I do not care for beige. Whether you call it offwhite, cream, tan, bone or ecru, beige leaves me cold. So it was with some surprise that I recently found not one, but 8 pairs of beige/tan/cream socks in my sock drawer. When did I buy these, I wondered, and why on earth did I think I needed multiple pairs of a color I do not like and do not wear? Perhaps they came bundled with other colors, like a land line with cable. But that would presume I have similar socks in other colors...the chosen ones in the bundle, as it were. Try as I might, I could not locate similar styles. These non-colored socks appeared to be unique, related to my other socks only by virtue of the fact that they are, indeed, socks. Which made me think...what do you do with unwanted socks? I am a frequent shopper at thrift stores and can't for the life of me remember seeing a sock bin. They are not the kind of things you give away to friends....at least not to my friends. I can just imagine the conversation. "Do you think you might like these socks I found in my drawer? They are very nice, never worn, in a lovely shade of beige. You say you don't wear beige socks? Do you know anyone who does? Me neither." I can't see myself putting them out at a yard sale. What is the going rate for 2nd hand socks? A dime? Maybe I could put them in a free bin, or better yet a must-take-a-pair-with-any-purchase bin. I don't have any young children to make sock puppets for, and even if I did, who wants an off white sock puppet? I tried putting them on my dog's feet, thinking he would appreciate the extra warmth, but he looked so disappointed in me that I immediately removed them.
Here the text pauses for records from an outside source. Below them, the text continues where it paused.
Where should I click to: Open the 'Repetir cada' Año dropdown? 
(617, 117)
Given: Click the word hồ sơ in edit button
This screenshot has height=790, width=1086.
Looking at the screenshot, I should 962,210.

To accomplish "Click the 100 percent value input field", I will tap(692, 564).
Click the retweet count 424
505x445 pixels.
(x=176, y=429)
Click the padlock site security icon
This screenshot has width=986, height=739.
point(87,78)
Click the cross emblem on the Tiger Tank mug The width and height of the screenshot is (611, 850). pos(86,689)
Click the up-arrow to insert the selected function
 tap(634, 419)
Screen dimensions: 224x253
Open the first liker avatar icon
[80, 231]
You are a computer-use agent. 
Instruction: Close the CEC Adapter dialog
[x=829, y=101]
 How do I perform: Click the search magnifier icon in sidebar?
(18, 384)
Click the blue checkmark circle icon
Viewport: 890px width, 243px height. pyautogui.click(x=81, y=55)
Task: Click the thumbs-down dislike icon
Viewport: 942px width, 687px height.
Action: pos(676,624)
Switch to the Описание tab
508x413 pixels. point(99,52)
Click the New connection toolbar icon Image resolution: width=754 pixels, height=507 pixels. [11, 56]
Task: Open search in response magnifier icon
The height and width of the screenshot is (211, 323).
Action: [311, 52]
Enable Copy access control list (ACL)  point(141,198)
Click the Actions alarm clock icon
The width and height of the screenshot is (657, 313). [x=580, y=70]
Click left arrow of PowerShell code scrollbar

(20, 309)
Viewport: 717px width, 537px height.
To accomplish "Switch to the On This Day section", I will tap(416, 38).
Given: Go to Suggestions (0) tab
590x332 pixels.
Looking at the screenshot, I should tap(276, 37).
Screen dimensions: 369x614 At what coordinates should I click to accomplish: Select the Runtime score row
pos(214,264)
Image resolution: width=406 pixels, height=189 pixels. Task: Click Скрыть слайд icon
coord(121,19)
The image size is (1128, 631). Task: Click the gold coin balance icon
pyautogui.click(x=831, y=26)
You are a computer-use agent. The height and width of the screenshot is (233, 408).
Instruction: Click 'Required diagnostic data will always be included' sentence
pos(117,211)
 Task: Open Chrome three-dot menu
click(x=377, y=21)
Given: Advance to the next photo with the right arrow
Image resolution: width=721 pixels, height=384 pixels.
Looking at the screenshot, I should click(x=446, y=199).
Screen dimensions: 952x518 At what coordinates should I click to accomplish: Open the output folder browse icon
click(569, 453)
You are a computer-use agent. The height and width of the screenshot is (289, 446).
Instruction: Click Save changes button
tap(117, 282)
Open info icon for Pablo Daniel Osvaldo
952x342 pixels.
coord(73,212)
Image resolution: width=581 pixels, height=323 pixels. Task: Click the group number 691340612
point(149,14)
So I googled what to do with extra socks and found ideas ranging from benignly helpful to truly bizarre. One site suggested using them as Coke can cozies, although why anyone would want to drink from a sock covered can is beyond me, and how would you set them down without them tipping over? Another site urged me to fill them with flour so that "boys" could throw them at each other without doing any damage. I raised a boy with a rocket launcher for an arm and I find it difficult to imagine him not doing any damage with a flour stuffed sock, and more importantly, a sock I had given him with the express purpose of throwing it at something. Many of the "tips" involved cutting the socks into strips and using them for either curling your hair or tying up drooping plants or "many things around the house", while other tips included putting them on your hands to use as dust mitts/furniture polishers. One helpful suggestion was to fill them with beans, heat them in the microwave and tuck them into your child's coat as she left for school. "Little hands warm up quick", chirped the site. It neglected to say what would happen when my daughter dipped a hand in her pocket, came up with a sock of hot beans and then chucked it at the child in the seat in front of her on the bus. I gaped at a description of how our ancestors were much more thrifty than we are, and felt suitably chastised as I read how the author's grandmother, raised on a cattle ranch, used old socks as menstrual pads. I made a mental note to mention that to my daughter in Austin. Socks also, so it is said, make "wonderful dish cloths", but probably only if you don't expect anyone to help you wash/dry dishes. "Where are your dishtowels?" "Oh, just use this old sock! And when you are finished, would you mind running your sock-hand over my coffee table?" Apparently socks make "wonderful wet cloths to soothe a feverish brow". Keep them in your medicine cabinet with the Tylenol, it was suggested. Give them to your daughter, one intrepid mother urged, to make doll clothes out of. One site said if you live in the country with livestock, keep a lot of old socks on hand to "take care of something yucky" which, thankfully, was not described. The same site suggested keeping all of your extra money in a colorful sock in your sock drawer. Apparently burglars eschew stealing socks or perhaps they only steal beige ones, in which case I need to dispose of these quickly.
I am amazed that so many people have put so much thought into what to do with extra socks. But, on the other hand, who am I to talk...I wrote a blog about it.